Булгаков одержал величайшую победу над коварнейшим и тягчайшим недугом и уже тем самым может быть поставлен в ряд выдающихся личностей, способных преодолеть непреодолимое. Он это понимал гораздо яснее, чем его ближайшие родственники, которые стремились любыми способами скрыть то, что не нужно было скрывать. Публикуя «Морфий», Булгаков проявил высочайшую сознательность, ибо с точки зрения житейской, в худшем смысле этого слова, ему лучше было об этом молчать. Но Булгаков в данном случае думал не о себе (он уже одержал славную победу), а о тех несчастных, кому суждено будет вкусить яду и кому вряд ли удастся преодолеть ужаснейший недуг. Он стремился предупредить тех, кто мог вступить на этот гибельный путь. Рассказ «Морфий» своей пронзительной правдой, достигнутой благодаря личному опыту, несет такой заряд назидательной силы, какой вряд ли до этого встречался в художественной литературе.

- _ЗАПИСАННЫЕ ДАННЫЕ_:
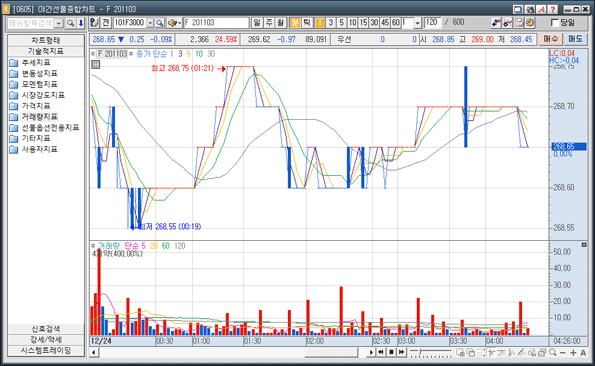Click the blue down arrow beside menu search
595x366 pixels.
point(81,23)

- _ЗАДАНИЯ К УПРАЖНЕНИЮ_:
**A.** Изложите текст о Булгакове и рассказе «Морфий» в двух предложениях.
**B.** Скопируйте без изменений часть текста о Булгакове, начиная со слов «Булгаков одержал величайшую» и продолжая до слов «в художественной литературе.» включительно.

- _ОТВЕТЫ К ЗАДАНИЯМ_:
**A.** Булгаков одержал победу над тягчайшим недугом и, публикуя «Морфий», думал не о себе, а о тех, кому суждено будет вкусить яду, стремясь предупредить их об этом гибельном пути. Пронзительная правда рассказа, достигнутая благодаря личному опыту, несет такой заряд назидательной силы, какой вряд ли встречался до этого в художественной литературе.

**B.**
Булгаков одержал величайшую победу над коварнейшим и тягчайшим недугом и уже тем самым может быть поставлен в ряд выдающихся личностей, способных преодолеть непреодолимое. Он это понимал гораздо яснее, чем его ближайшие родственники, которые стремились любыми способами скрыть то, что не нужно было скрывать. Публикуя «Морфий», Булгаков проявил высочайшую сознательность, ибо с точки зрения житейской, в худшем смысле этого слова, ему лучше было об этом молчать. Но Булгаков в данном случае думал не о себе (он уже одержал славную победу), а о тех несчастных, кому суждено будет вкусить яду и кому вряд ли удастся преодолеть ужаснейший недуг. Он стремился предупредить тех, кто мог вступить на этот гибельный путь. Рассказ «Морфий» своей пронзительной правдой, достигнутой благодаря личному опыту, несет такой заряд назидательной силы, какой вряд ли до этого встречался в художественной литературе.